Yo crecí en los años ominosos de la postguerra en una sociedad que se llamaba a sí misma democracia orgánica. En mis años mozos milité en partidos que propugnaban la dictadura del proletariado. Y cuando me hice mayor comprendí que cuando alguien necesitaba adjetivar palabras como democracia o dictadura es que en el fondo pretendía desnaturalizar su sentido primigenio. Eran palabras antitéticas. Como guardia civil, como inteligencia militar, como partido popular.
Los hijos ideológicos de aquellos extraños amantes de la libertad, alguno de ellos ex ministro de aquella democracia orgásmica (orgásmica, porque era la democracia que les salía de los cojones, con perdón) siguen con ahínco buscando una justificación a su credo político. El hombrecillo insufrible, cuyos escritos pasados son una obra maestra de la necedad en contra de la Constitución del 78, es hoy su más ferviente adorador, hasta el punto de que no permite que se le toque una sola coma sin su permiso. Aquellos que en su vida se habían asomado siquiera a una sola manifestación en contra de la dictadura, han encontrado hoy en las procesiones laicas de las manifestaciones su instrumento mejor para socavar los gobiernos legales. Y cuando pierden las votaciones en el parlamento, que ya no es orgásmico, sino el fruto de una elecciones libres, montan una mascarada de democracia de refrendo, con firmas en mesas petitorias y votaciones virtuales en internet.

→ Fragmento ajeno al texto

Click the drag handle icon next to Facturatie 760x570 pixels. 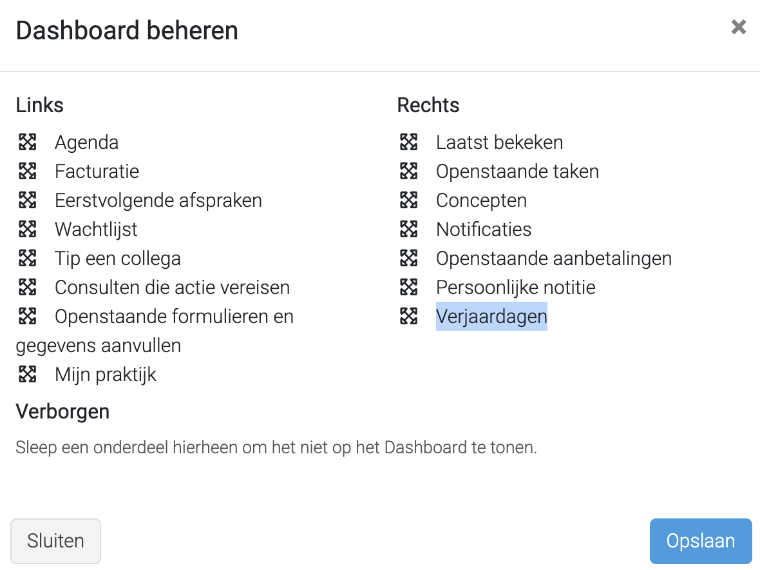[27, 172]
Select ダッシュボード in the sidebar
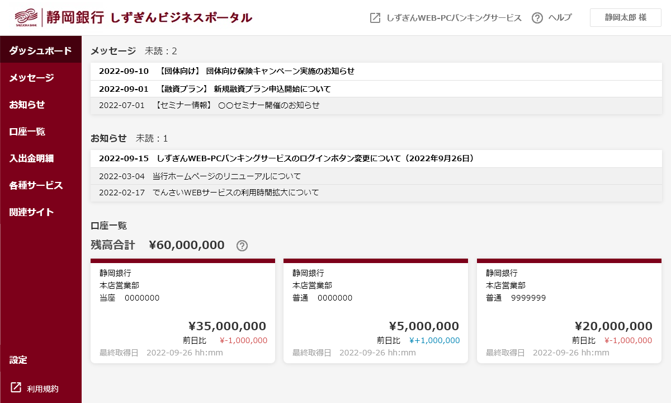This screenshot has height=403, width=671. 40,51

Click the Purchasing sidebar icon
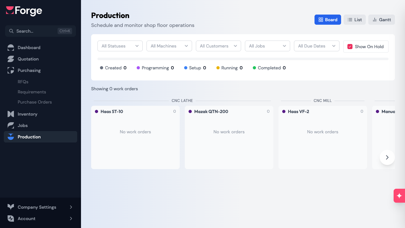click(11, 70)
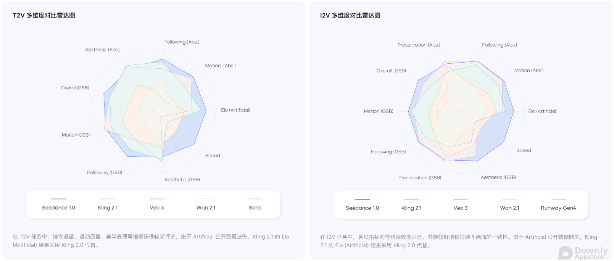Screen dimensions: 614x261
Task: Select the Speed axis label on I2V chart
Action: coord(524,150)
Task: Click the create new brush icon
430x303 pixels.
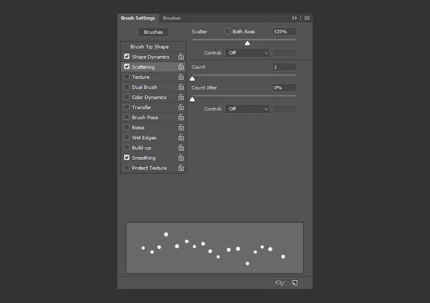Action: point(295,283)
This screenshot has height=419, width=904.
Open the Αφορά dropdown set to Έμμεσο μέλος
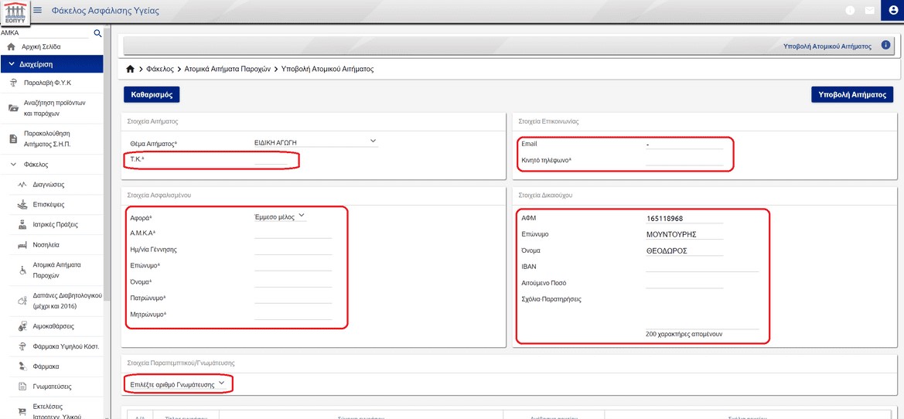[x=280, y=216]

El último golpe de efecto es comenzar la campaña de esa recogida de firmas contra el estatut de Cataluña en Cádiz. ¿Por qué en Cádiz? Pues porque allí, en 1812, fue redactada nuestra primera constitución, elaborada con el consenso de liberales, reformistas y absolutistas, para mantener en pie, bien es verdad, a Fernando VII, aquel rey infame que dios confunda en el más allá. Una Constitución alentada por el impulso intelectual de uno de los más importantes autores de la Ilustración española, Gaspar Melchor de Jovellanos, pero hija, al fin, de la época, y que las fuerzas de la reacción se encargaron de que gozara de una precaria vida de apenas seis años.
Repito por si alguien no lo ha pillado: el lugar donde hacer política, donde la oratoria y la negociación mediante la palabra desnuda presidieran el buen gobierno de la nación.
Pero al cabo de casi doscientos años, ya veis, aquel territorio mitificado tiene que soportar de nuevo la burla de los reaccionarios.